Migrating workflows from camunda to open-source—how much rebuilding actually happens after ai copilot generates them?

We’re evaluating a migration from Camunda, and one thing that keeps coming up is AI Copilot Workflow Generation. The pitch is that you describe what you want, and it spits out ready-to-run workflows. That sounds great in theory, but I’m skeptical about how much we’d actually have to rebuild after the AI generates the first version.

Our processes aren’t simple happy paths. We’ve got branching logic, error handling, compliance checks, data transformations. If AI Copilot can handle 80% of that from a text description, great—but if we’re going to spend the next month rebuilding and fixing everything it generated, then it’s not really saving us time.

Has anyone actually used this? When you describe a Camunda workflow in plain language and the copilot generates it, how much of it actually survives to production without major rework? Are there certain types of workflows where it works better than others?

We tested this on about a dozen workflows before committing to our migration. The results were mixed, but useful.

Simple workflows—data extraction, basic transformations, sending notifications—probably 70-80% of what it generated worked without changes. We had to tweak some field mappings and add a few error handlers, but the structure was solid.

Complex workflows with conditional routing and external system integrations? More like 40-50% usable out of the box. We had to rebuild the conditional logic, add retry logic, handle edge cases it didn’t account for.

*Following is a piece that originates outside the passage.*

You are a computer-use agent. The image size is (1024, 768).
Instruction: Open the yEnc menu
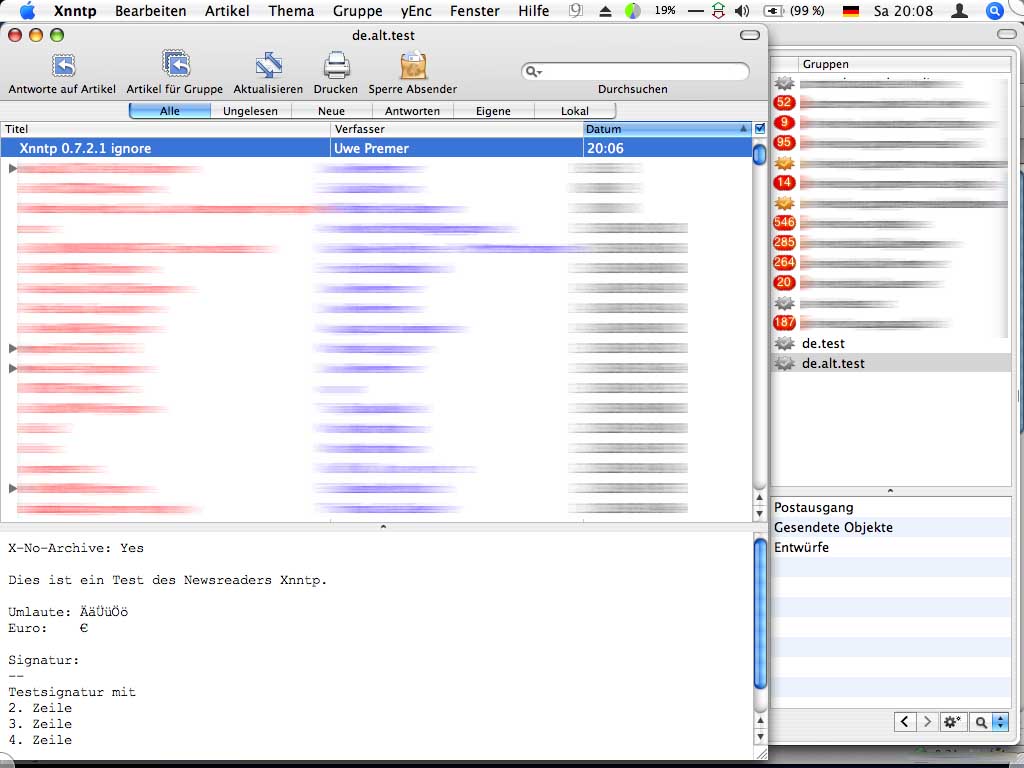(x=415, y=11)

Here’s what helped: we gave the copilot detailed descriptions that included error scenarios and edge cases. Instead of saying “transfer data from system A to system B,” we said “transfer data from system A to B, handling timeouts by retrying twice with exponential backoff, and logging failures to our centralized system.” That specificity got us better results.

The time savings were real, but not in the way we expected. The copilot saved time on scaffolding and structure, but we still had to validate logic, test integrations, and handle the weird cases. I’d estimate it cut our migration time by maybe 35-40%, not the 50-60% we hoped for.

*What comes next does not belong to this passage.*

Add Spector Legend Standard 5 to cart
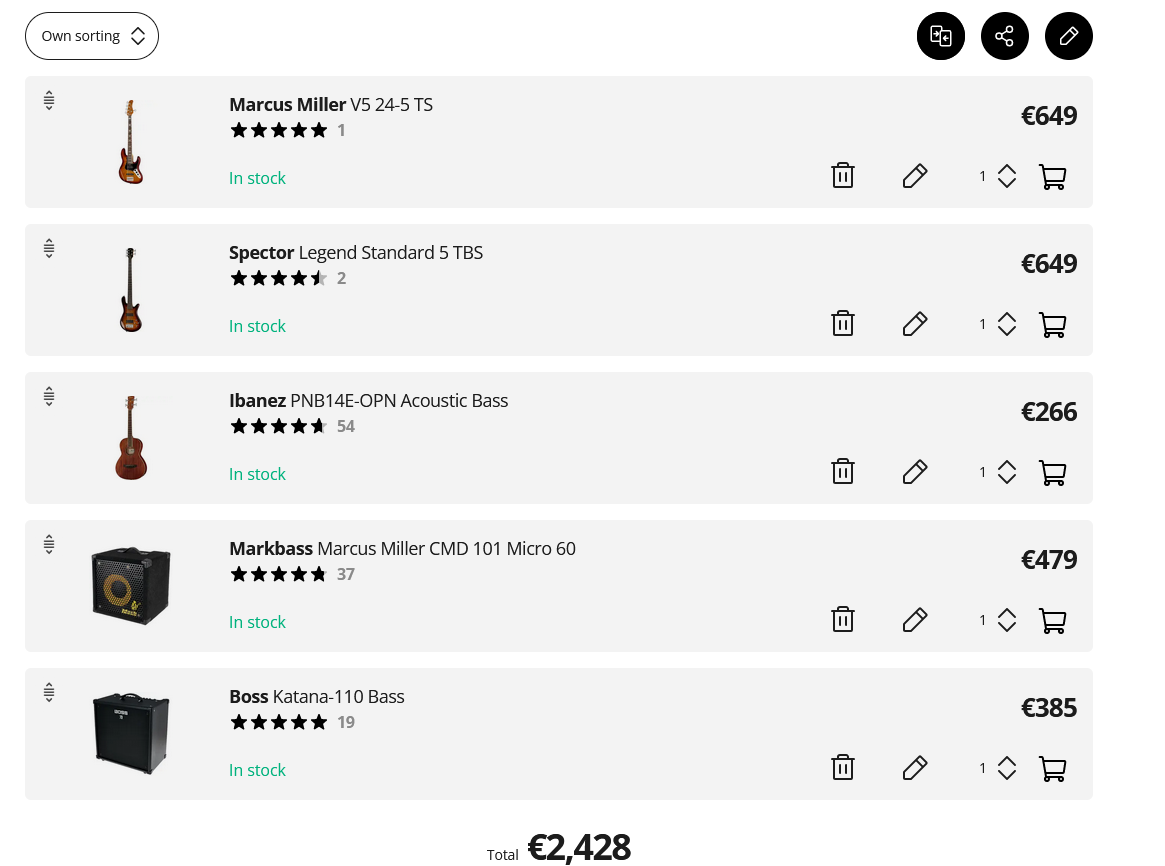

One thing that surprised us: the copilot actually prompted us to rethink some of our existing workflows. When we described them in plain language for the AI, we realized some of our Camunda workflows had accumulated technical debt—unnecessary complexity, redundant steps. The AI sometimes generated cleaner versions than what we started with.

We used that. We’d let the copilot generate a simplified version, then review it with the business team to make sure we weren’t losing anything. In a few cases, we actually adopted its interpretation because it was clearer and more maintainable.

So the time calculation isn’t just “how much do we have to fix,” it’s also “what did we learn from the generation process.” We probably didn’t save 40% on the total timeline, but we improved workflow quality in the process.

The critical factor in our testing was how specific we were with the initial description. Vague prompts like “move data between systems” generated workflows that barely worked. Specific prompts that including error handling, timeout behavior, retry logic, and data validation rules generated much more usable output. We learned to treat the copilot like we were documenting the workflow for another engineer—what would we need to tell them so they don’t miss anything? That level of detail in the prompt made a real difference in output quality. The workflows still needed review and tweaking, but the structure and logic were much more aligned with what we actually needed.

Consider the validation and compliance angle carefully. If your workflows handle sensitive data or have regulatory requirements, you’ll need to verify that the AI-generated workflows implement those correctly. This typically requires more manual review than straightforward data transformation workflows. Plan your migration timeline accordingly—compliance validation can extend the timeline significantly, sometimes negating the time savings from AI generation. That’s worth factoring into your business case before you commit.

Simple workflows: 70-80% reusable. Complex ones: 40-50%. The more detail you give the copilot upfront, the better it works. Still needs testing though.

Plan for 30-50% rework after copilot generation. Time savings are real but not magic. Test with your actual workflows first.

We migrated workflows from our old system using Latenode’s AI Copilot, and honestly, the results depended entirely on how clearly we could describe what we wanted.

For our notification workflows and data syncs, the copilot nailed probably 85% of what we needed. We’d describe the trigger, the transformation, the destination, and it generated something production-ready with maybe 15 minutes of tweaking.

For workflows with complex conditional logic and multiple error paths, we had to do more work. The copilot generated the scaffolding, but we defined the specific conditions and edge cases. It was still faster than building from scratch—maybe half the time.

Here’s what made the real difference though: we started using it iteratively. Describe the workflow, review the output, ask it to add error handling, test it, refine. That back-and-forth actually surfaced issues we hadn’t considered in our original description. So we ended up with better workflows, not just faster migrations.

One more thing—the copilot learning from our descriptions meant each workflow we migrated informed the next one. The more we used it, the smarter it got about our patterns.